Item coordinate data:

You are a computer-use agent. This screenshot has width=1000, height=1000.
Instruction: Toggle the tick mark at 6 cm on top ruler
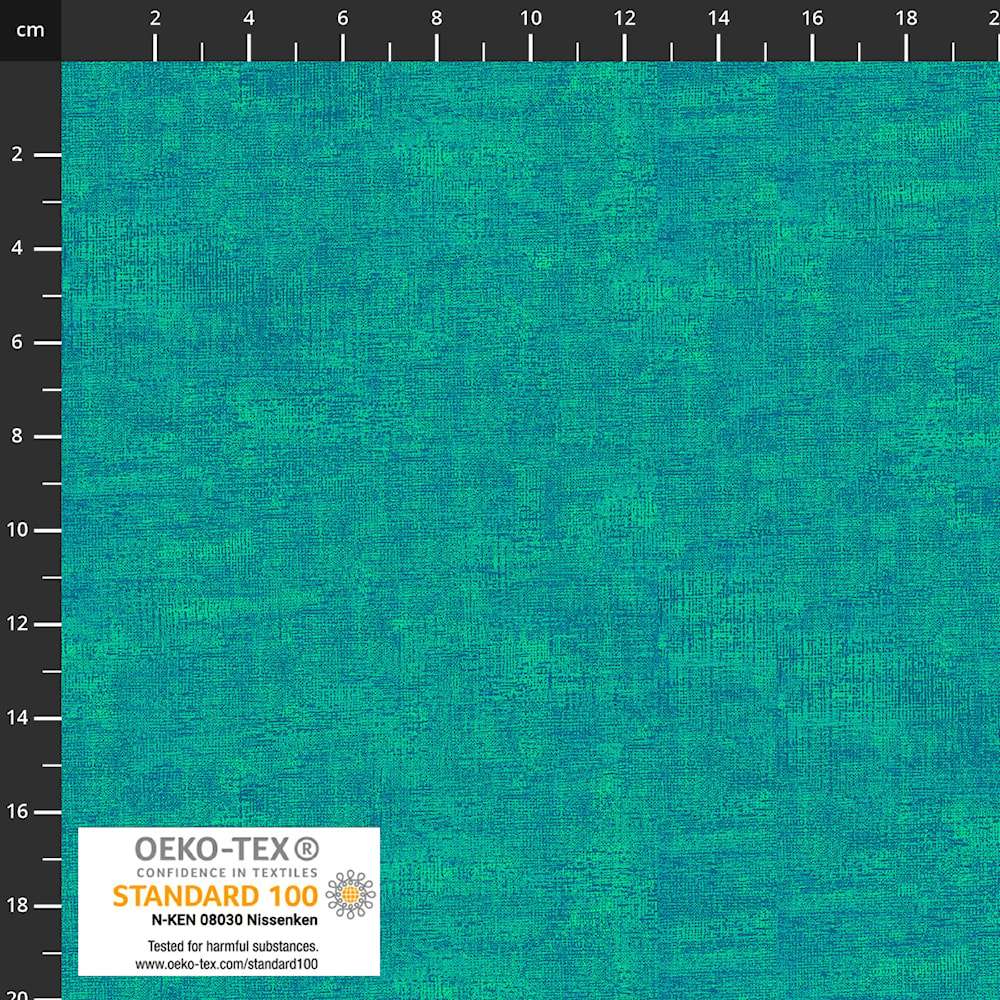point(343,47)
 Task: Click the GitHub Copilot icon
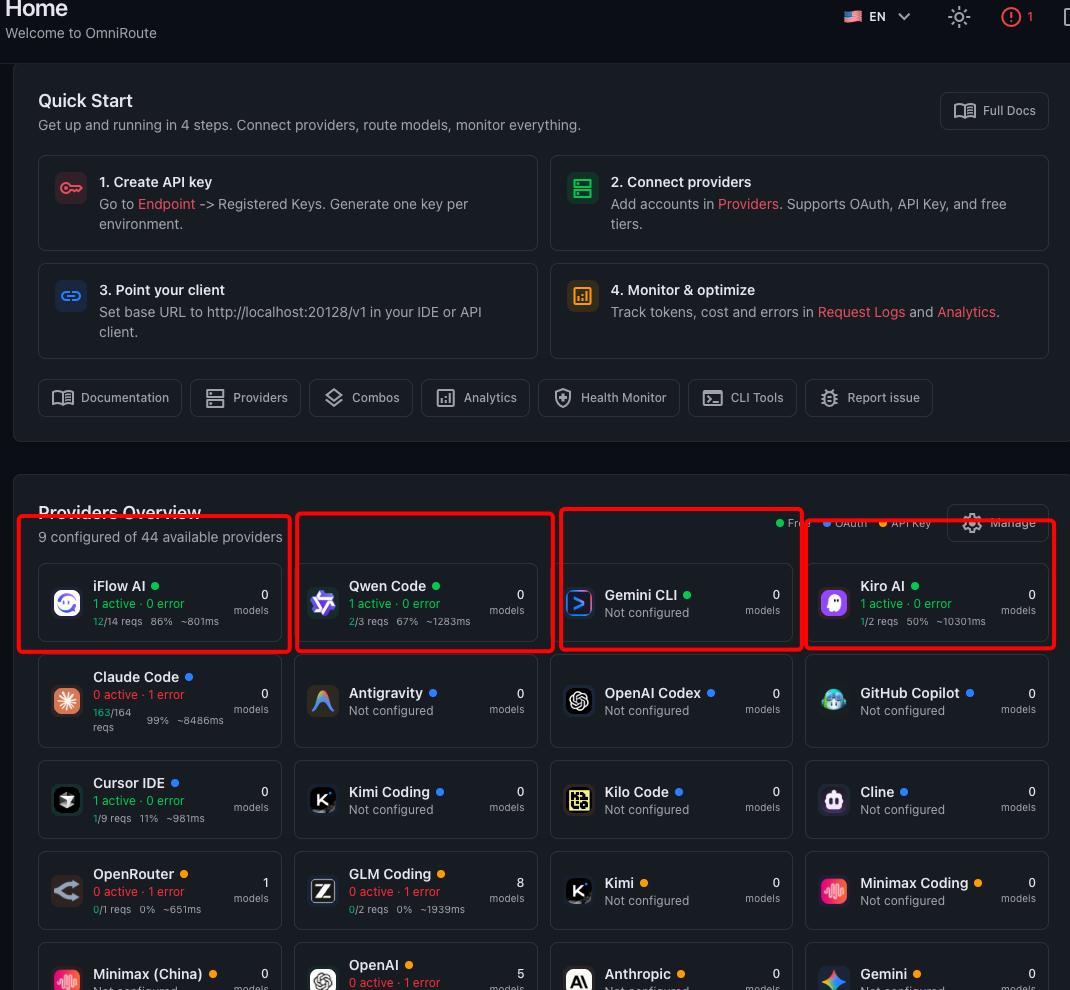coord(834,701)
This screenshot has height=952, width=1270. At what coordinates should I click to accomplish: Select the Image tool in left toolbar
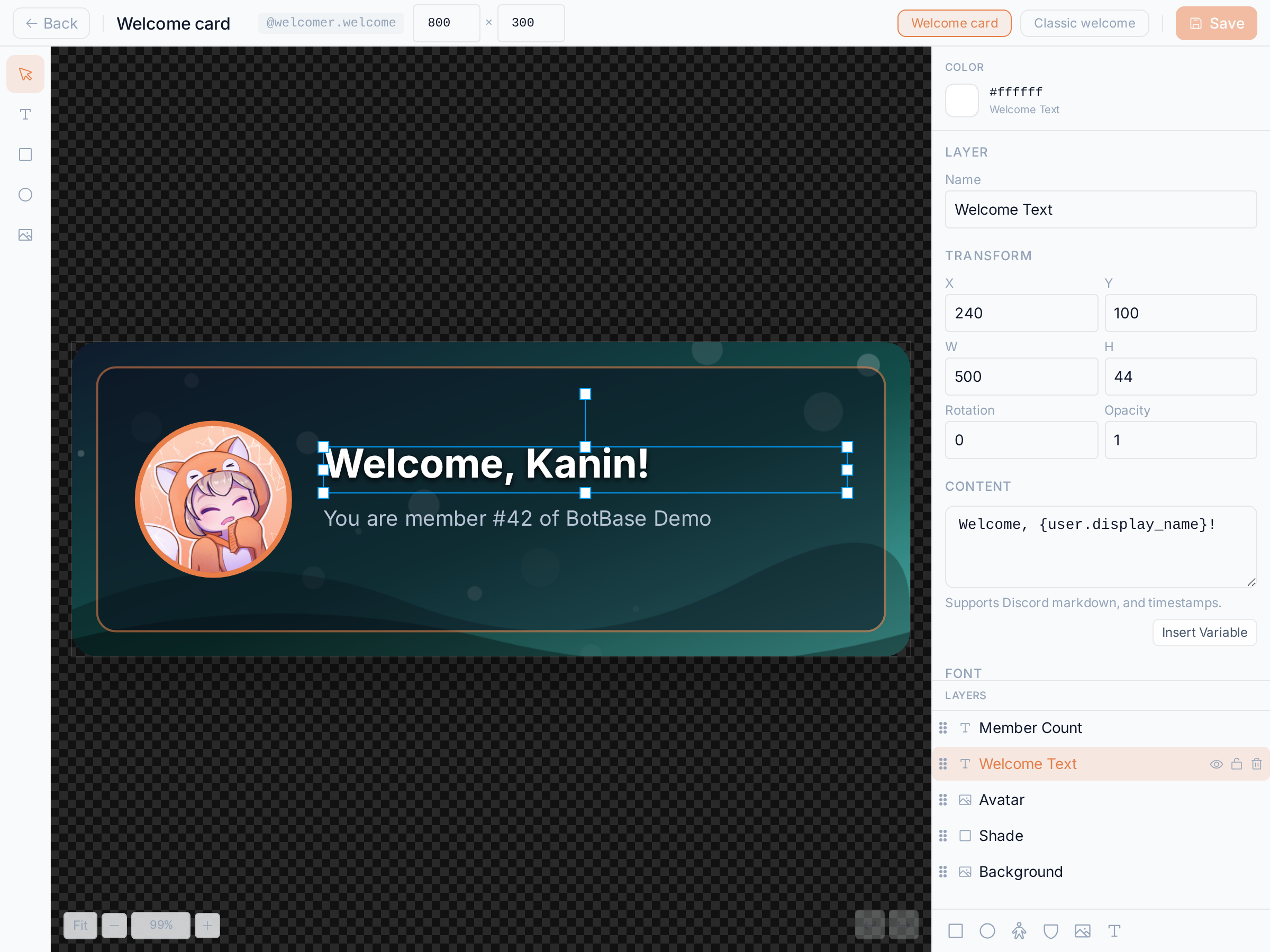click(25, 235)
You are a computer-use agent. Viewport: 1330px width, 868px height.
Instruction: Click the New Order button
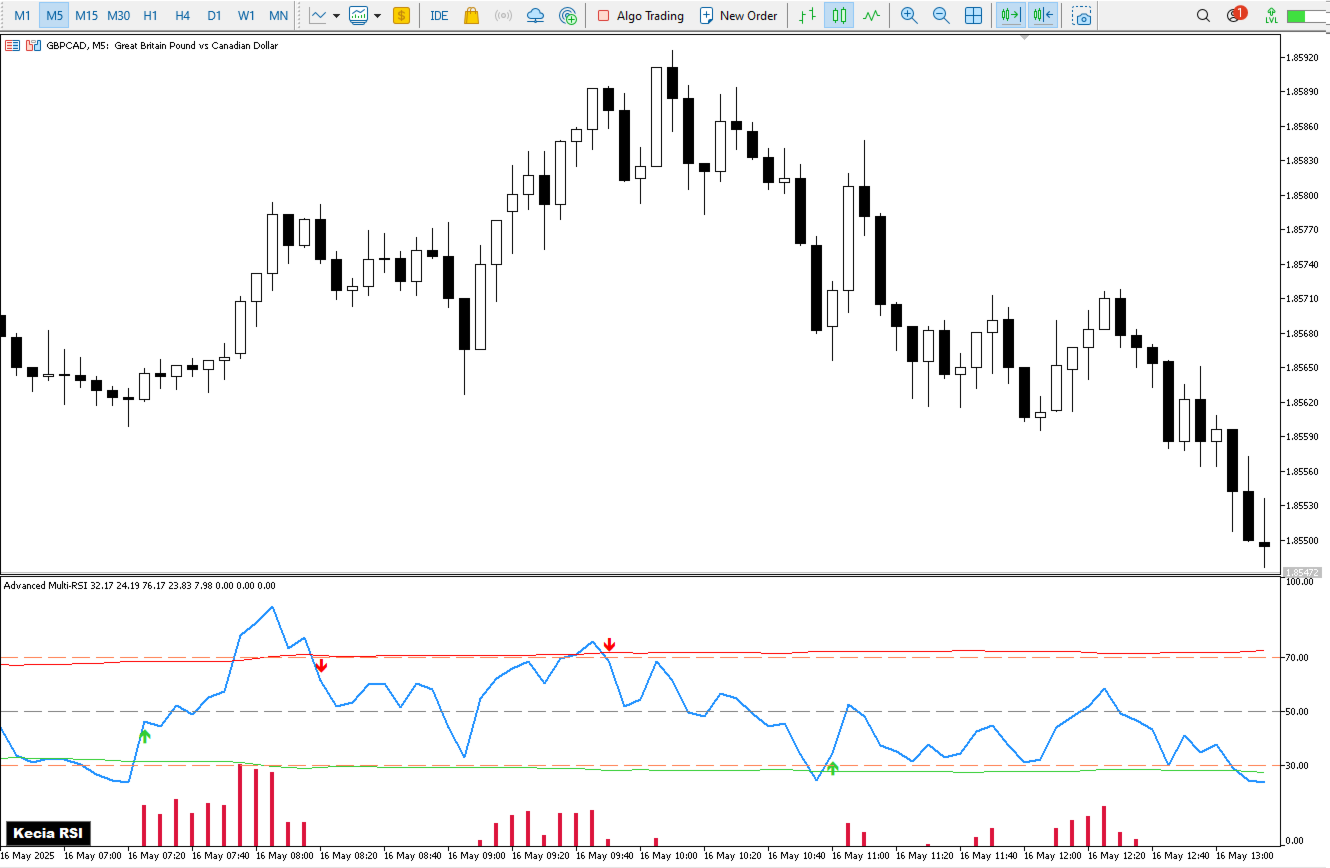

» **What the task asks**
Revise the entries by changing "toolbar" to "sidebar", keeping everything else the same, and give back everything from the line containing "This screenshot has height=952, width=1270." down to the end of the entries. Leave the pictures out of your answer.

» **Response to this task**
This screenshot has height=952, width=1270. At what coordinates should I click to accomplish: Select the Image tool in left sidebar
click(25, 235)
You are a computer-use agent. Viewport: 1330px width, 868px height.
Instruction: Click the New Order button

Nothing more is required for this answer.